### TÂCHES À RÉALISER
1. Dans l’entretien, recopiez le passage qui commence par « Craig (Reynolds, batterie, ndlr) » et se poursuit jusqu’à « que partenaire ! », en substituant « à mi-temps » à « à plein temps ».
2. Extrayez toutes les lignes des données où figure le mot « height ».

### TEXTE FOURNI
•••

J’adore le morceau-titre, « Clockworked ». Ce morceau est super fun à jouer et est formidable en live, donc je tends vers ça. Mais je vais devoir dire « Shot Caller ». On a écrit ce morceau AVANT que le PDG de United Healthcare ne se fasse tuer, et c’était dingue que des choses aient commencé à se passer entre l’écriture et la sortie de cette chanson, qui prédisait que les gens allaient se tourner vers ça.
Qu’allez-vous faire après STRAY FROM THE PATH ? Avez-vous tous des projets après STRAY ?
Craig (Reynolds, batterie, ndlr) fait « The Downbeat Podcast » à plein temps, Anthony (Altamura, basse, ndlr) va travailler dans l’industrie du cinéma, Drew (Dijorio, chant, ndlr) a ouvert un studio il y a quelques années, et je travaille dans le management d’artistes depuis 10 ans maintenant. Je gère des groupes comme LANDMVRKS, DYING WISH, COUNTERPARTS, BETTER LOVERS, POISON THE WELL et MODERN COLOR, et j’ai hâte de vivre par procuration leur succès en tant que partenaire !

•••

(Données sur les éléments et la position du texte)
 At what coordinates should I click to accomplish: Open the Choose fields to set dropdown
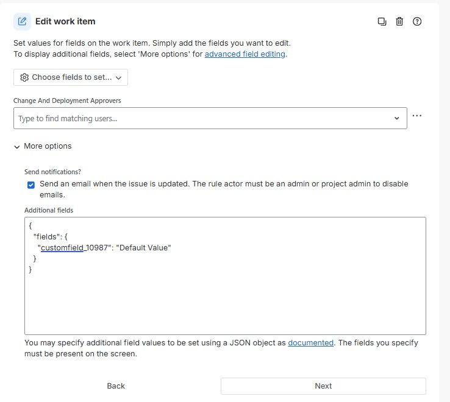pos(71,77)
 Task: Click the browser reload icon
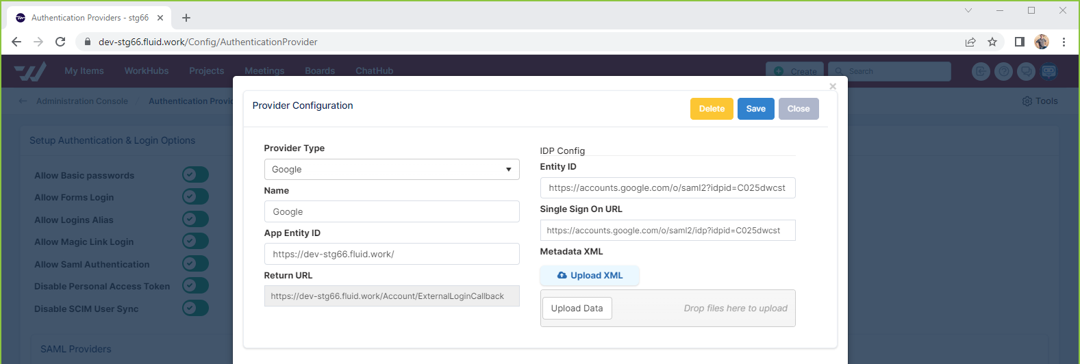pos(60,42)
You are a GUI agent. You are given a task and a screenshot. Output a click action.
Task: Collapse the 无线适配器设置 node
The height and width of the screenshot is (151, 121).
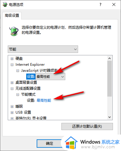click(x=12, y=89)
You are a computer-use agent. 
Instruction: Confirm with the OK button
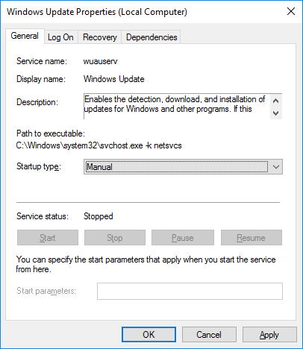[x=149, y=335]
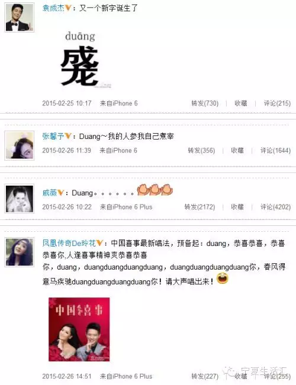Click the clapping hands emoji in 戚薇's post
This screenshot has width=296, height=385.
pyautogui.click(x=155, y=190)

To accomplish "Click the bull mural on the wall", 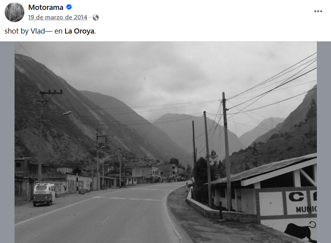I will point(301,231).
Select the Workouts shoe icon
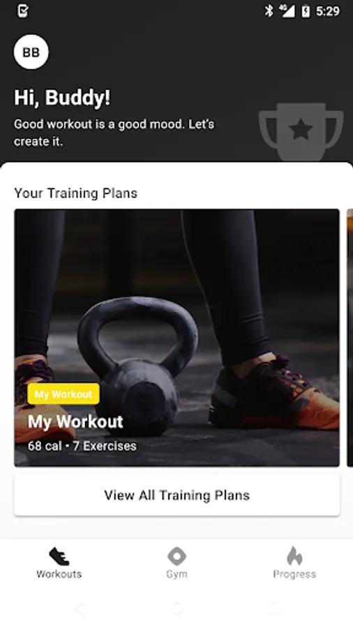Screen dimensions: 353x628 point(59,557)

•••

### RÉSULTATS DES TÂCHES
1.
Craig (Reynolds, batterie, ndlr) fait « The Downbeat Podcast » à mi-temps, Anthony (Altamura, basse, ndlr) va travailler dans l’industrie du cinéma, Drew (Dijorio, chant, ndlr) a ouvert un studio il y a quelques années, et je travaille dans le management d’artistes depuis 10 ans maintenant. Je gère des groupes comme LANDMVRKS, DYING WISH, COUNTERPARTS, BETTER LOVERS, POISON THE WELL et MODERN COLOR, et j’ai hâte de vivre par procuration leur succès en tant que partenaire !

2.
The height and width of the screenshot is (151, 121).
This screenshot has width=296, height=385.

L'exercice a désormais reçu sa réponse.